# [What you should do]
In the listing below, print exactly the lines between the line holding "The height and width of the screenshot is (390, 696)." and the line holding "Given: Click the Body Length column header", inclusive, and no more.

# [Information given]
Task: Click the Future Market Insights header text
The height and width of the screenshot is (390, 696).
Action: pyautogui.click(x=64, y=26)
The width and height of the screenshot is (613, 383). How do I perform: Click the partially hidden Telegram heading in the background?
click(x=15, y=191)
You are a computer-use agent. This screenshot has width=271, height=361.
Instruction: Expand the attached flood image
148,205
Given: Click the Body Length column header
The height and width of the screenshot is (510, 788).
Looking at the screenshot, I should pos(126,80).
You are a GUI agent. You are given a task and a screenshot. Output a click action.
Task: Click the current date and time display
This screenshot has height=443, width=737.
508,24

...

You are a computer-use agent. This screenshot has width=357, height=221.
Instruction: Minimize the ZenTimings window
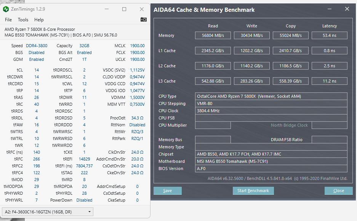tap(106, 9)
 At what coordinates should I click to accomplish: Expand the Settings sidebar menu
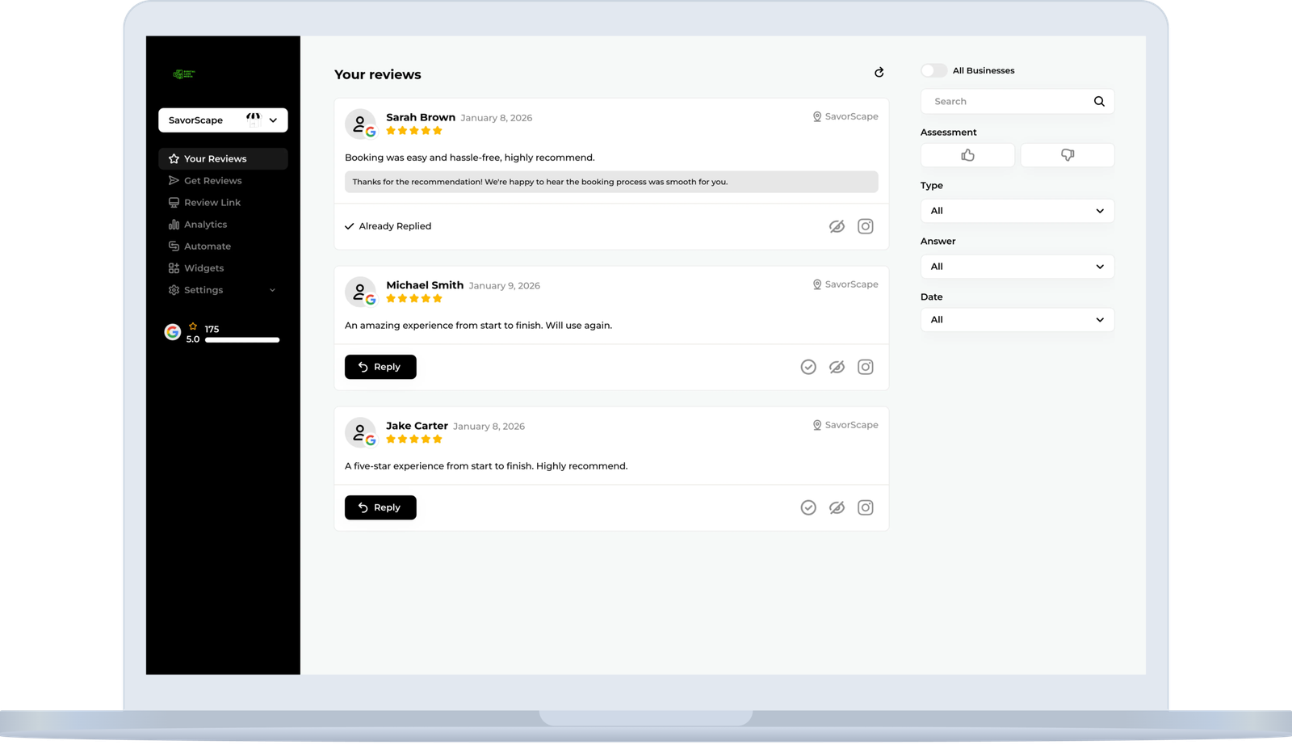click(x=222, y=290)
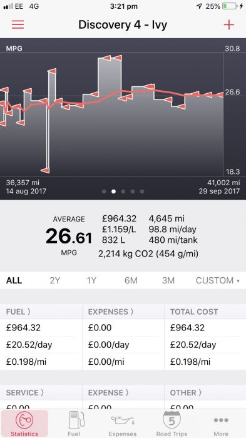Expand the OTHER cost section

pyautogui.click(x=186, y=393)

# [Response to the task]
The height and width of the screenshot is (390, 696).
Action: pyautogui.click(x=64, y=26)
The width and height of the screenshot is (613, 383). How do I perform: Click the partially hidden Telegram heading in the background?
click(x=15, y=191)
You are a computer-use agent. This screenshot has width=271, height=361.
Instruction: Expand the attached flood image
148,205
Given: Click the Body Length column header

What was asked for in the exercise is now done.